REQUIRED TASK ->
Write out all of the data below word for word, leaving out the pictures.

* BEGIN *

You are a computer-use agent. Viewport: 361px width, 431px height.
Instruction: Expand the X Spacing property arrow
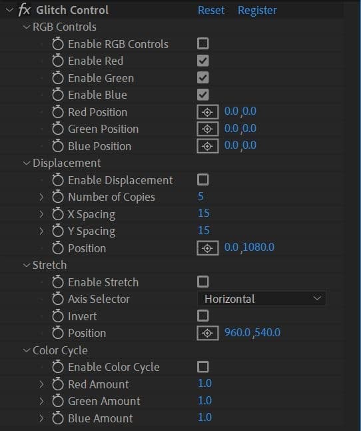[41, 214]
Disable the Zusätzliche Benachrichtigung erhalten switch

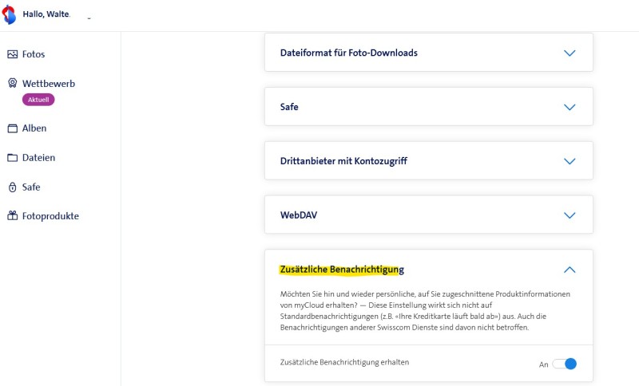pyautogui.click(x=565, y=364)
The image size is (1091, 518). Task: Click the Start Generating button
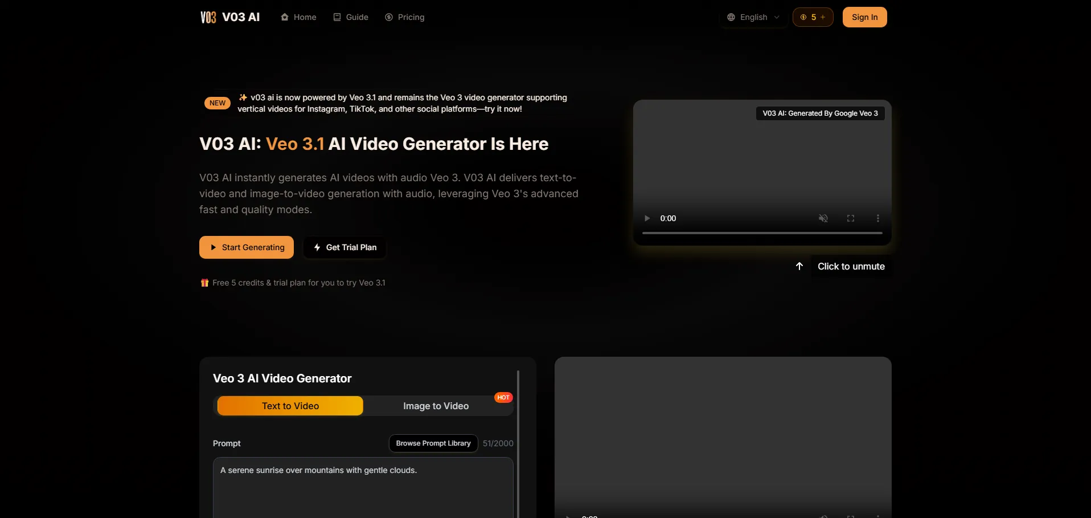[x=247, y=247]
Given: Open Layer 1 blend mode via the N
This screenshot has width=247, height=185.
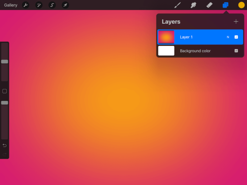Looking at the screenshot, I should click(x=228, y=37).
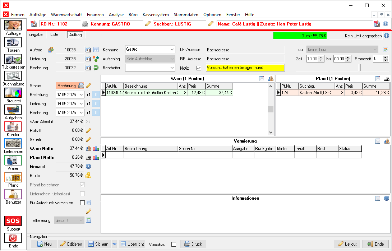
Task: Click the pencil icon beside Rabatt
Action: click(88, 131)
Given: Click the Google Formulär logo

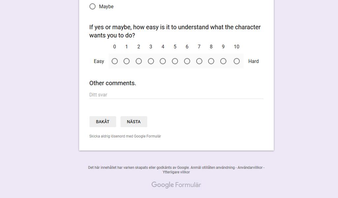Looking at the screenshot, I should point(176,185).
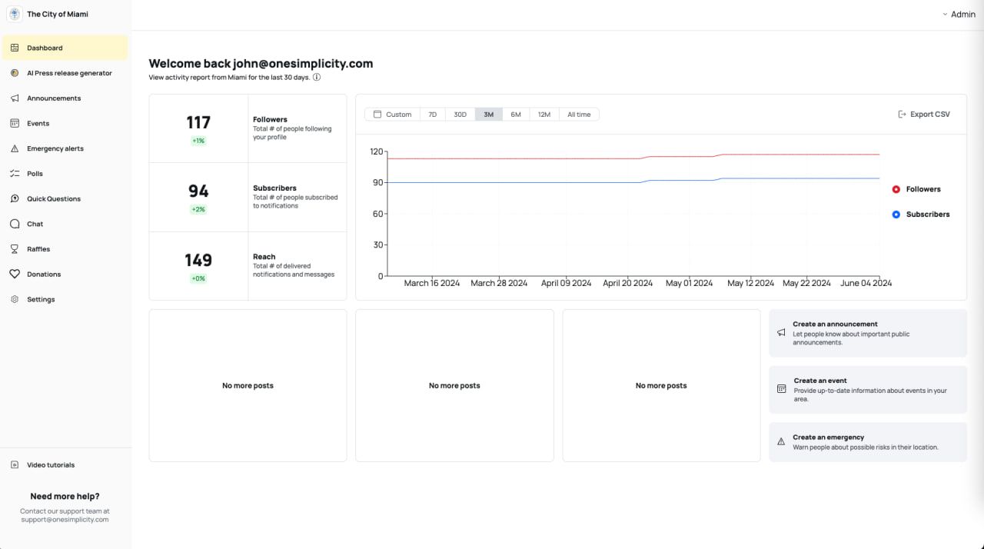Open the Custom date range picker
984x549 pixels.
[392, 115]

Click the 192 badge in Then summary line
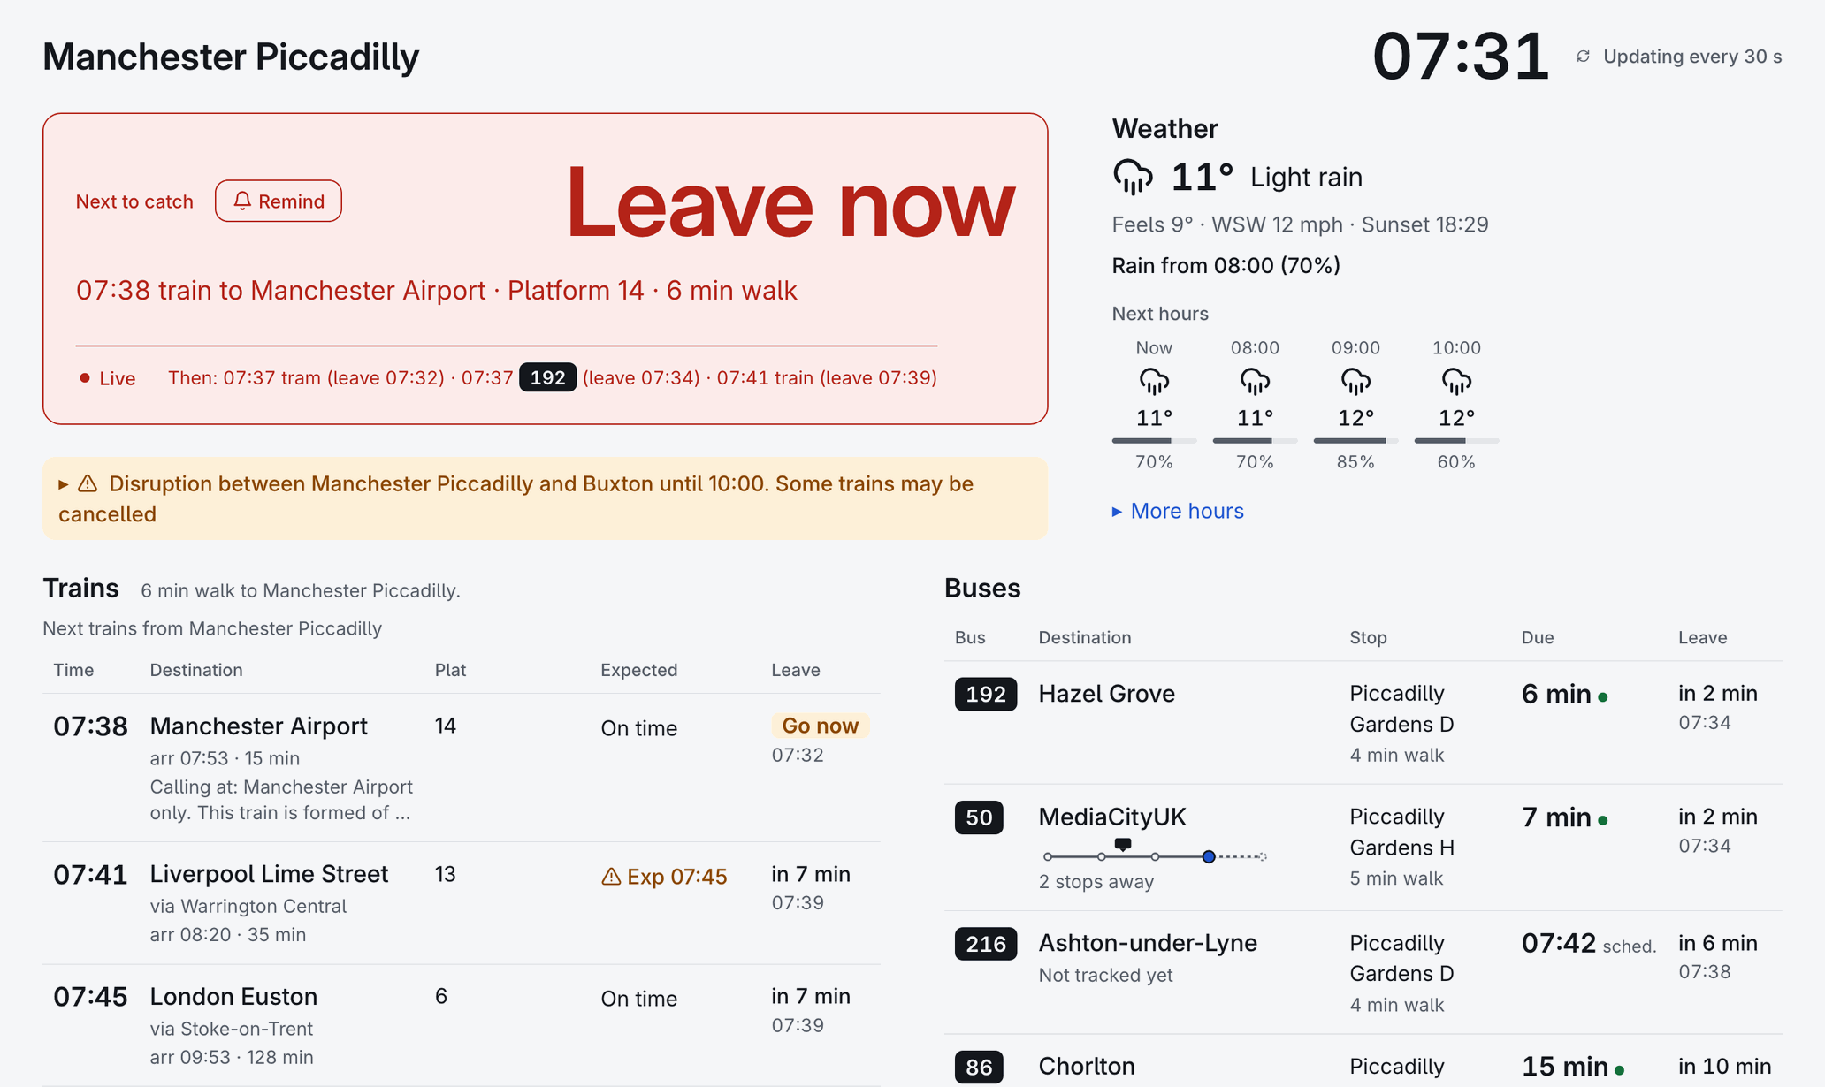[547, 377]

* END *

RESULT OF THIS TASK ->
You are a computer-use agent. Viewport: 361px width, 431px height.
Instruction: Expand the X Spacing property arrow
[41, 214]
Disable the Zusätzliche Benachrichtigung erhalten switch

pyautogui.click(x=565, y=364)
The image size is (1091, 518). Task: Click the Start Generating button
[x=247, y=247]
Given: Open Layer 1 blend mode via the N
This screenshot has width=247, height=185.
Looking at the screenshot, I should click(x=228, y=37).
Task: Click the pencil icon beside Rabatt
Action: click(88, 131)
Given: Click the Google Formulär logo

Looking at the screenshot, I should point(176,185).
Open the Custom date range picker
984x549 pixels.
[392, 115]

Click the 192 badge in Then summary line
[547, 377]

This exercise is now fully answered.